(Written exercise) Put the lines below into a numbered list, leaving out any blank lines.
◇ ◇ ◇
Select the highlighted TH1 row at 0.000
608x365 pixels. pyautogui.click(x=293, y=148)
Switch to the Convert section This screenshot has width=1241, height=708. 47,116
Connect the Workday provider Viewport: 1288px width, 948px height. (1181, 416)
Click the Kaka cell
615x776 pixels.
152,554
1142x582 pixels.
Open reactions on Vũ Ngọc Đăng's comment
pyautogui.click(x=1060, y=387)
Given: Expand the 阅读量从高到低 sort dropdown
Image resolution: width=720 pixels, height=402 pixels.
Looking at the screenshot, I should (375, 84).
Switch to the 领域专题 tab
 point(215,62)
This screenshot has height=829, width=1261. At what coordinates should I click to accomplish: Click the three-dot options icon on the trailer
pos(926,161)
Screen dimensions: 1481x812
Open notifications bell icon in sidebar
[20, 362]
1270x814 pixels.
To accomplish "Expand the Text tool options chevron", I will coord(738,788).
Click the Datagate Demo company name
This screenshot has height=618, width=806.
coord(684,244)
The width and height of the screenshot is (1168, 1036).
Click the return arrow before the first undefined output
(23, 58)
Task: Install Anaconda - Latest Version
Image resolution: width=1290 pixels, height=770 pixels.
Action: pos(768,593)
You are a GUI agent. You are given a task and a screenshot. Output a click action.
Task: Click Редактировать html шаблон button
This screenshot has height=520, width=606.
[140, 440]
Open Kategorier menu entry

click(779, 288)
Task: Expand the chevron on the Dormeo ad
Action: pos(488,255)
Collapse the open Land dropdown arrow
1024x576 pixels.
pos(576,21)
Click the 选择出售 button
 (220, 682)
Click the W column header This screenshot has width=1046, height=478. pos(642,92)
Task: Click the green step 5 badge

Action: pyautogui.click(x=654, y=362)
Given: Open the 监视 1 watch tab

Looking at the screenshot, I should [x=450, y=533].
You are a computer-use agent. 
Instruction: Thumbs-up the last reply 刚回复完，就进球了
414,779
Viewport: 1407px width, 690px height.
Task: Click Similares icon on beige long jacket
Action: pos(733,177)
◇ ◇ ◇
(Task answer)
1. Select the highlighted TH1 row at 0.000
2. 608x365 pixels. pyautogui.click(x=293, y=148)
3. Switch to the Convert section This screenshot has width=1241, height=708. 47,116
4. Connect the Workday provider Viewport: 1288px width, 948px height. (1181, 416)
5. Click the Kaka cell
6. 615x776 pixels.
7. 152,554
8. 1142x582 pixels.
9. Open reactions on Vũ Ngọc Đăng's comment
10. pyautogui.click(x=1060, y=387)
11. Given: Expand the 阅读量从高到低 sort dropdown
12. Image resolution: width=720 pixels, height=402 pixels.
13. Looking at the screenshot, I should (375, 84).
14. Switch to the 领域专题 tab
15.  point(215,62)
16. This screenshot has height=829, width=1261. At what coordinates should I click to accomplish: Click the three-dot options icon on the trailer
17. pos(926,161)
18. Screen dimensions: 1481x812
19. Open notifications bell icon in sidebar
20. [20, 362]
21. 1270x814 pixels.
22. To accomplish "Expand the Text tool options chevron", I will coord(738,788).
23. Click the Datagate Demo company name
24. This screenshot has height=618, width=806.
25. coord(684,244)
26. The width and height of the screenshot is (1168, 1036).
27. Click the return arrow before the first undefined output
28. (23, 58)
29. Task: Install Anaconda - Latest Version
30. Image resolution: width=1290 pixels, height=770 pixels.
31. Action: pos(768,593)
32. You are a GUI agent. You are given a task and a screenshot. Output a click action.
33. Task: Click Редактировать html шаблон button
34. This screenshot has height=520, width=606.
35. [140, 440]
36. Open Kategorier menu entry
37. click(779, 288)
38. Task: Expand the chevron on the Dormeo ad
39. Action: pos(488,255)
40. Collapse the open Land dropdown arrow
41. 1024x576 pixels.
42. pos(576,21)
43. Click the 选择出售 button
44.  (220, 682)
45. Click the W column header This screenshot has width=1046, height=478. pos(642,92)
46. Task: Click the green step 5 badge
47. Action: pyautogui.click(x=654, y=362)
48. Given: Open the 监视 1 watch tab
49. Looking at the screenshot, I should [x=450, y=533].
50. You are a computer-use agent. 
51. Instruction: Thumbs-up the last reply 刚回复完，就进球了
52. 414,779
53. Viewport: 1407px width, 690px height.
54. Task: Click Similares icon on beige long jacket
55. Action: pos(733,177)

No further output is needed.